Cells are shaped by their environments, as I noted earlier, yet the reverse may also highlight why we belong to this Association: we understand as systemic thinkers, that systems shape environment(s). One of my favorite quotes is from 2001 Nobel Peace Prize recipient and UN Secretary-General, Kofi Annan: “If tolerance, respect, and equity permeate family life, they will translate into values that shape societies, nations, and the world.” I love this statement because for me, it sums up the power of systemic thinking and interventions. In a classroom, at a workshop, or even quietly in a room with an individual, a couple, a family, or a workgroup, we are inviting the consideration of Other—their experience, their stories, their rightful due dignity; families shaping the greater systems around them.
One of the ways various systems have been impacted over the past years—and perhaps you’ve heard it voiced yourself—is regarding capacity. Many people are speaking of the edges of their capacities, their humble limitations to being overwhelmed with nearly two years of continual change and loss. This is especially critical when one considers that we are in the early storm-surge of a mental health tsunami fast approaching. What do we need amid this limitation of capacity as we glance at that proverbial rearview mirror and look ahead to our future?
Ironically, this takes me to service. Giving to others, using different parts of ourselves to serve in a different manner, can be the very wellspring of lifegiving in difficult times. As part of a helping profession, it may be challenging to think of serving in any other manner than the high demand arena in which you are already working. And yet, we may encourage depressed or anxious clients to consider serving at a soup kitchen, assist at a food bank, or lend a hand to someone else. We do this because serving others puts into perspective what we have, who we are; we do this to help those with illness that demands their self-focus to survive, to simply focus on others instead.

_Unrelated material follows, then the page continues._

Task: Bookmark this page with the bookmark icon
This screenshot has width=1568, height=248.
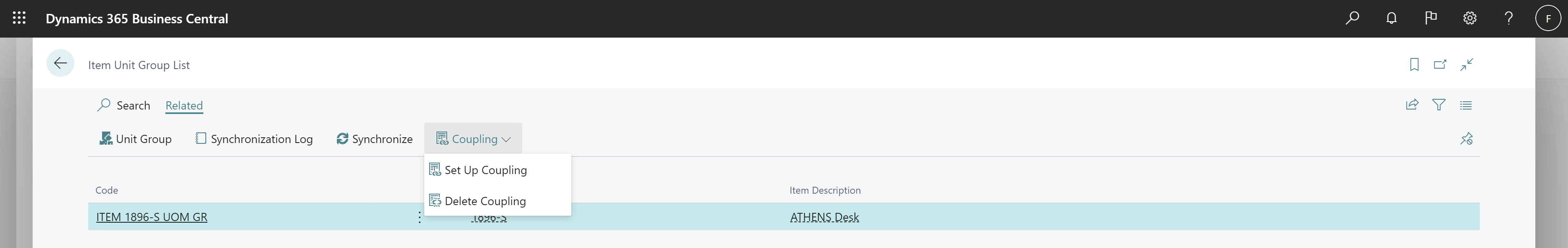Action: [1414, 65]
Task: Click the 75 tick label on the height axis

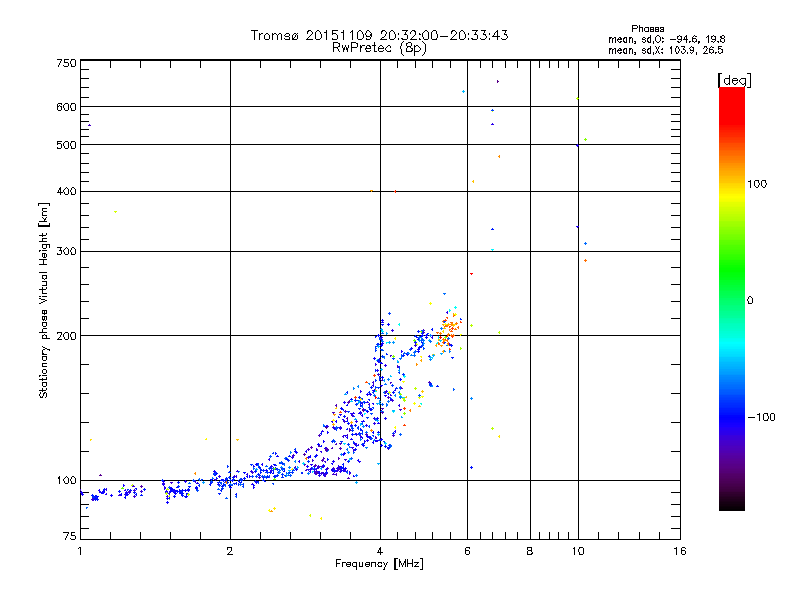Action: [x=70, y=536]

What about us? What about systemic thinkers and clinicians who are already feeling overwhelmed and the edges of their capacities? Can service be lifegiving? What about service right within our own Association, alongside other dedicated members?
AAMFT has many arenas in which service is possible: Geographical Interest Networks, Topical Interest Networks, Leadership Mentoring, the Family Team, COAMFTE, the AAMFT Elections Council and the AAMFT Board of Directors. Dedicated stewards of the Association and faithful members are always welcome and needed across all these areas. Yet you may be thinking you are at your own personal capacity. I will openly share that serving as President during the first worldwide pandemic in over 100 years was never my envisioned future! Yet even amid all that has been transpiring—including social justice issues that defy Annan’s quote—serving amongst other members has been and is lifegiving.

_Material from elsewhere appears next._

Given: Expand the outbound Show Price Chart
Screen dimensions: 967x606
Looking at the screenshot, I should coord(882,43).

The year 2022 lies before us with unknown challenges and possibilities. Our Association is strong and healthy. Medicare inclusion is the closest it’s ever been. MFTs are doing tremendous good throughout the world. We have hopes for seeing one another face-to-face in the future; we have access to one another through virtual means that is affordable and inclusive. Perhaps it is time for you, the reader, to consider if service in AAMFT might expand your capacities and give life to you even during all that is transpiring. Perhaps this is the year to step up.
I see that our Association—that protects and promotes the profession and the practice of marriage and family therapy—brings positive change to communities across the globe by ensuring the ability for us to have the professions and practices we engage in every day. Service in the Association may be what grants you more capacity; you, too, may find it lifegiving.
In closing, I leave you with another applicable Kofi Annon quote that for me speaks to the reason to serve and support: “To live is to choose. But to choose well, you must know who you are and what you stand for, where you want to go and why you want to get there.”
Happy 2022, my fellow AAMFT Members!